Pontic Heavy Cavalry

Pontic heavy cavalry are javelin-armed horsemen who can also fight hand-to-hand - a potent combination in one force. They wear light chainmail armour and carry shields and swords so that they can close with opponents and fight when the situation requires. Their primary means of attack, however, remains the javelins that they carry. They can pepper an enemy with missiles and then have the option of closing to deliver the coup de grace, or they can withdraw and await another opportunity for mischief! They are not ideally suited to fighting other skirmishers - many of their javelins will be wasted against targets who can dodge, after all - but they can be very useful in driving broken enemies from the field.

Chariot Archers

Much like the chariot unit, but carrying archers instead of swordsmen. Since chariots were pulled by multiple horses, they could be quite difficult to catch, even for cavalry, and this became even harder when they were raining arrows on their enemies. These chariots had their own drivers, so that the archers (who were armored, incidentally) could concentrate on the obviously far more important business of killing.

Heavy Chariots

Like the Seleucids, the Pontics attached blades to their chariot wheels, allowing these vehicles to cut men down as they drove past them. Pulled by two horses and carrying a heavy infantryman, they tend to be just as excitable as any cavalry unit, and their high morale is balanced by their substantial lack of discipline. Nevertheless, this is a very powerful unit.

General's Guard

A bodyguard was, historically speaking, a functional unit, rather than a type of soldier. In the game, however, they are spear-armed shock cavalry, whose success or failure depends to a large extent on the personal characteristics of the general who they are guarding - his effect on their morale, for example, or on their discipline, will play a large role in determining how they fight. They are in all cases excellent troops.

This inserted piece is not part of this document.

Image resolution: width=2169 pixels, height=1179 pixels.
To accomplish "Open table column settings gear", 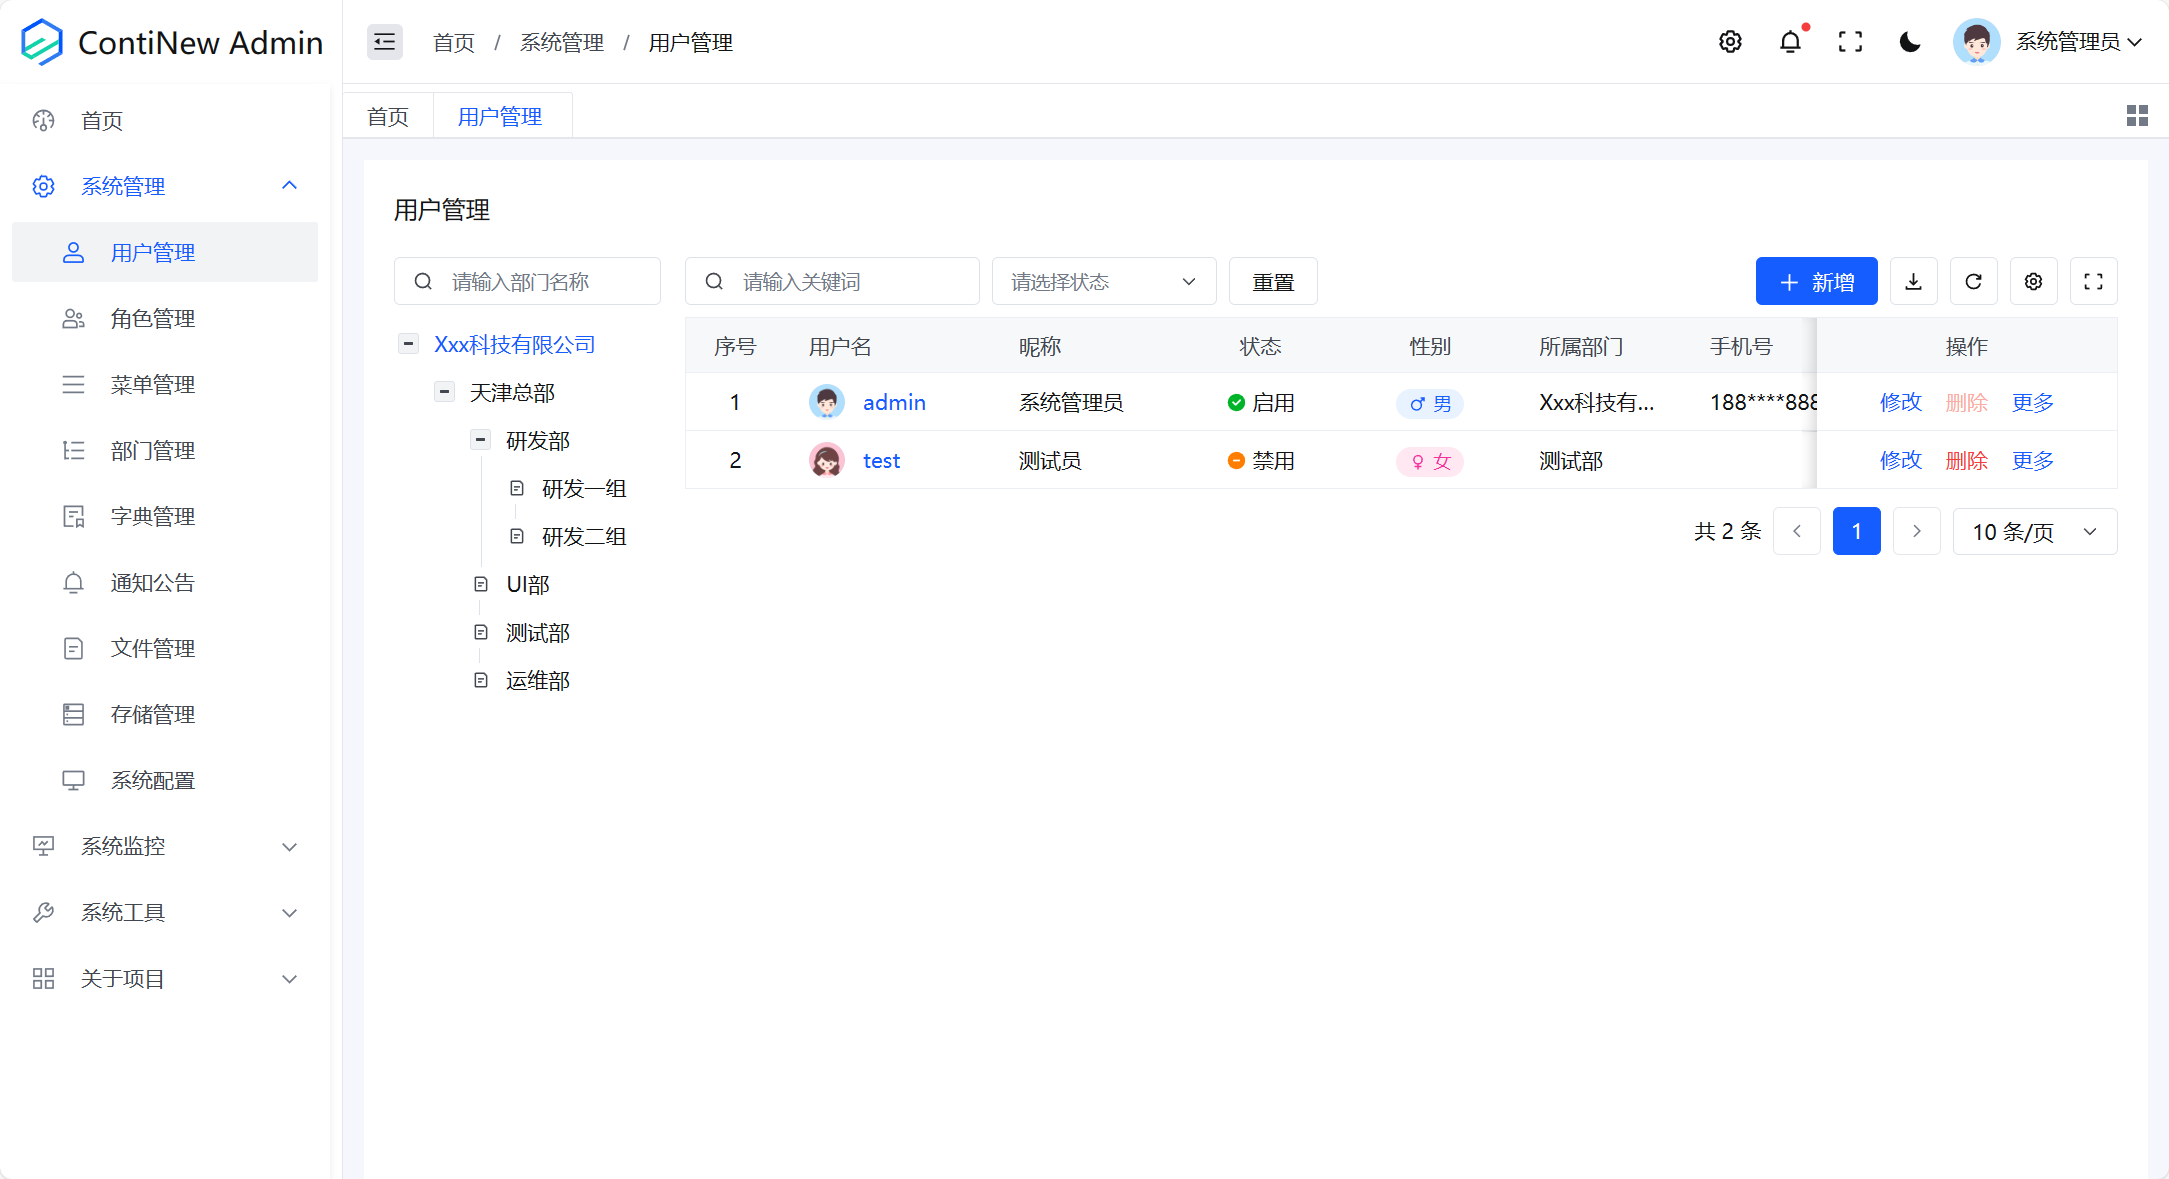I will [2033, 281].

An onager, unlike a ballista, worked similarly to a catapult. These machines could be used to hurl projectiles up to half a mile (with the larger versions). The Roman used them in many different ways: large boulders were flung at walls to help bring them down; many smaller rocks were used against enemy troops as a sort of shrapnel; various burning projectiles were used to try and spread fire; and diseased animal carcasses were flung into the enemy-held city to spread disease.